### [Aim of the task]
Only the stretch below from the line holding "Screen dimensions: 1360x896" through the line holding "The height and" should be restated, word for word and with both ends included; pictures stay out.

------------------------------------------------------------

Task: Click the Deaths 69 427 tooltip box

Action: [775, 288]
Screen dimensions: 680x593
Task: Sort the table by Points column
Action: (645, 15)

------------------------------------------------------------

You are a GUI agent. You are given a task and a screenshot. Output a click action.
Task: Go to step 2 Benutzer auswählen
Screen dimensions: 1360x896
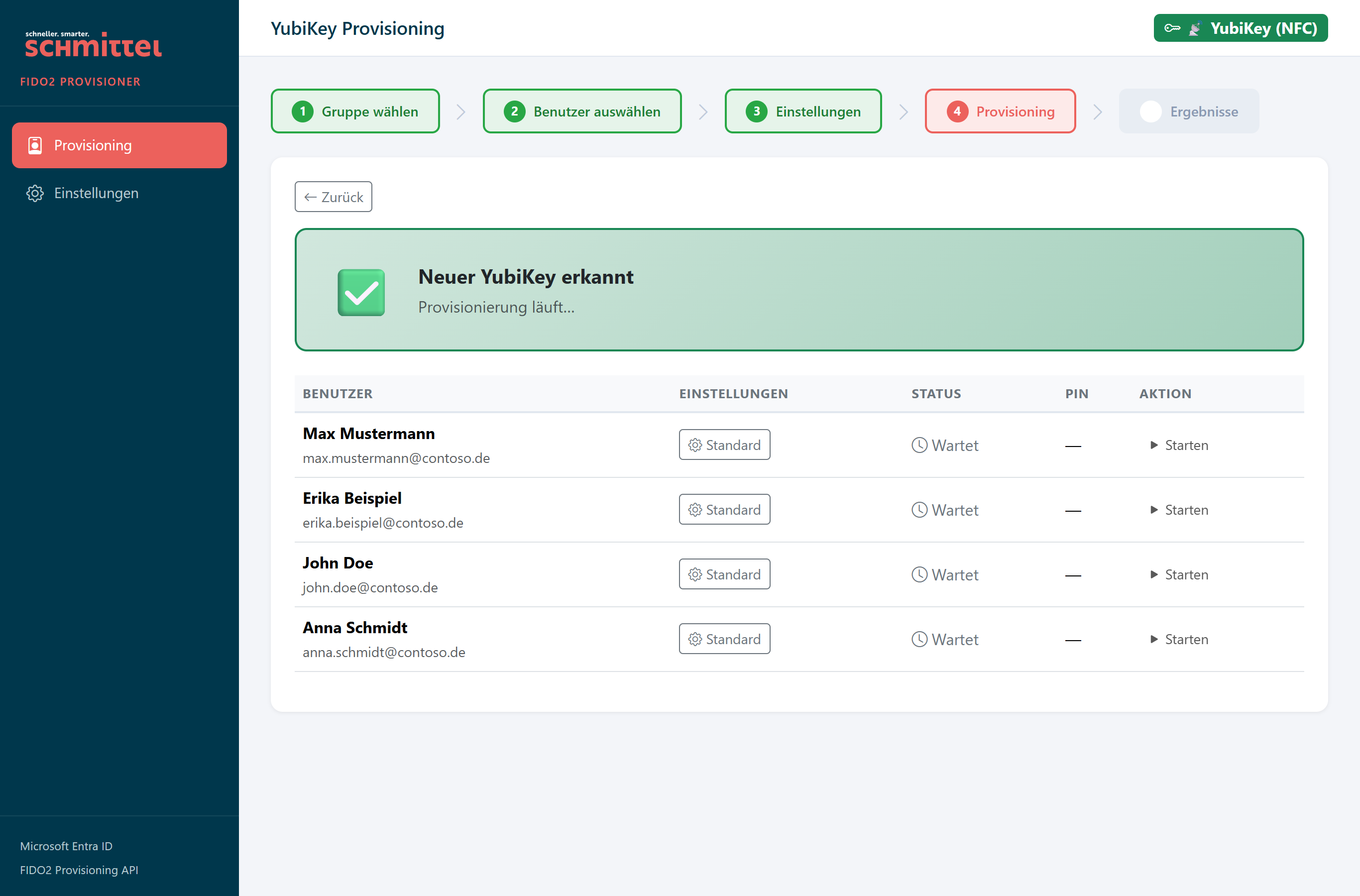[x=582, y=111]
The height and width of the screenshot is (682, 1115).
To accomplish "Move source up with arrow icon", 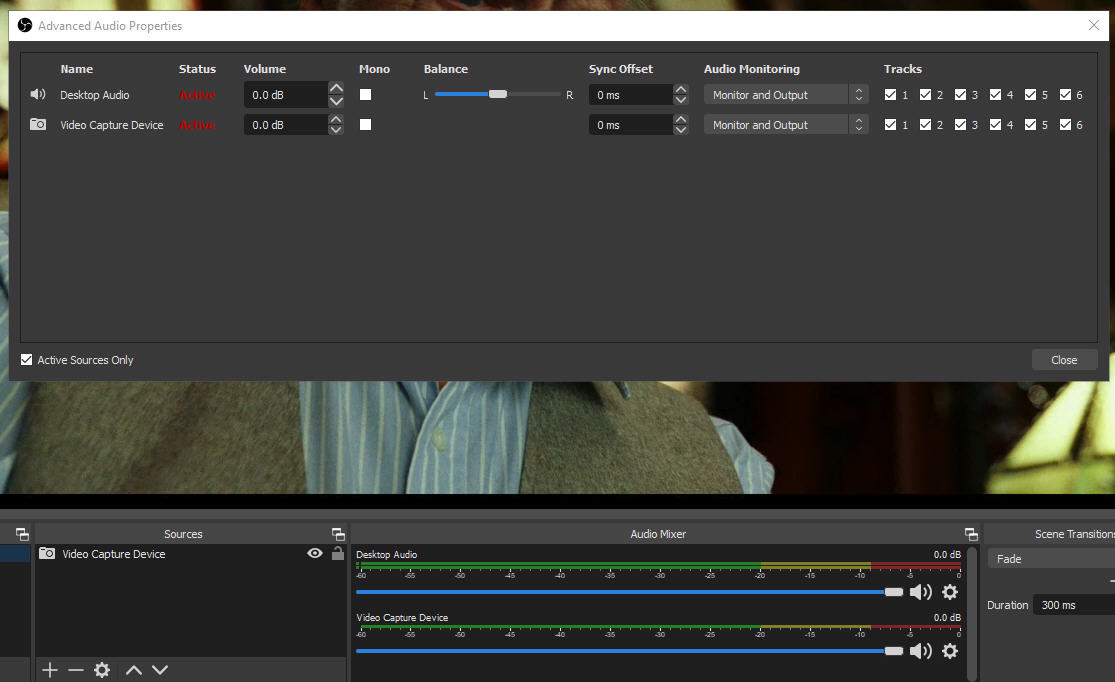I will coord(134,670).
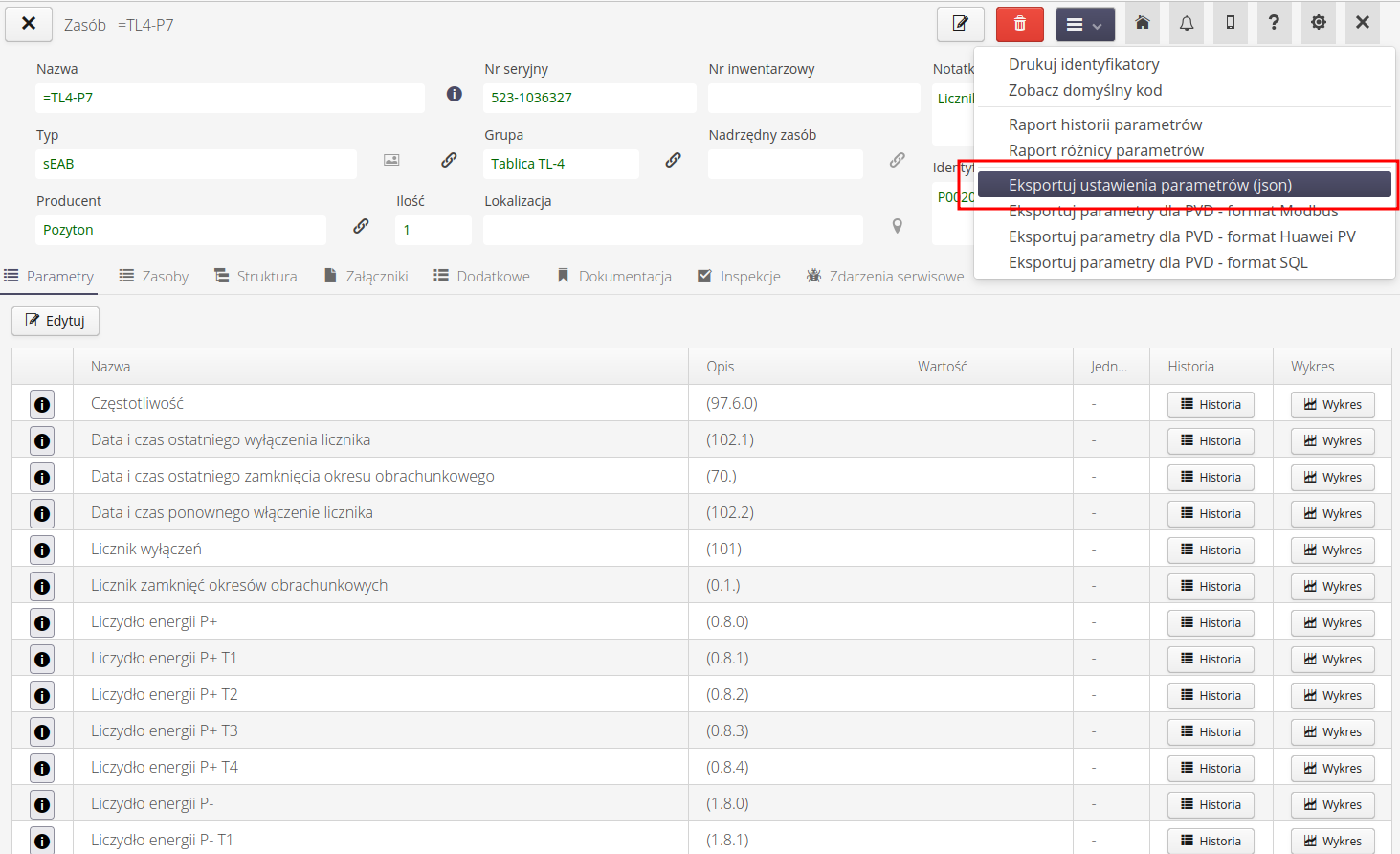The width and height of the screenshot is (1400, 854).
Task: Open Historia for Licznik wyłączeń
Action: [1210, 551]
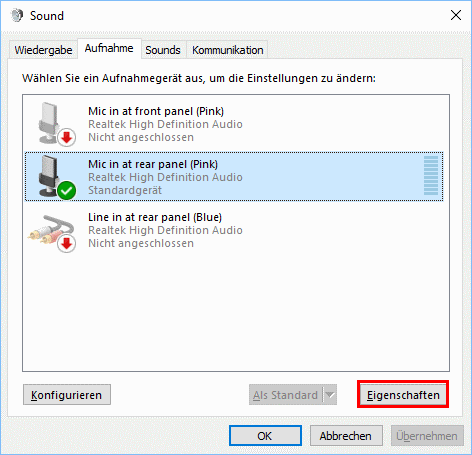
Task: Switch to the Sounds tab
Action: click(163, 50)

------------------------------------------------------------

### [Your solution]
Screen dimensions: 1360x896
[x=582, y=111]
The height and width of the screenshot is (682, 1115).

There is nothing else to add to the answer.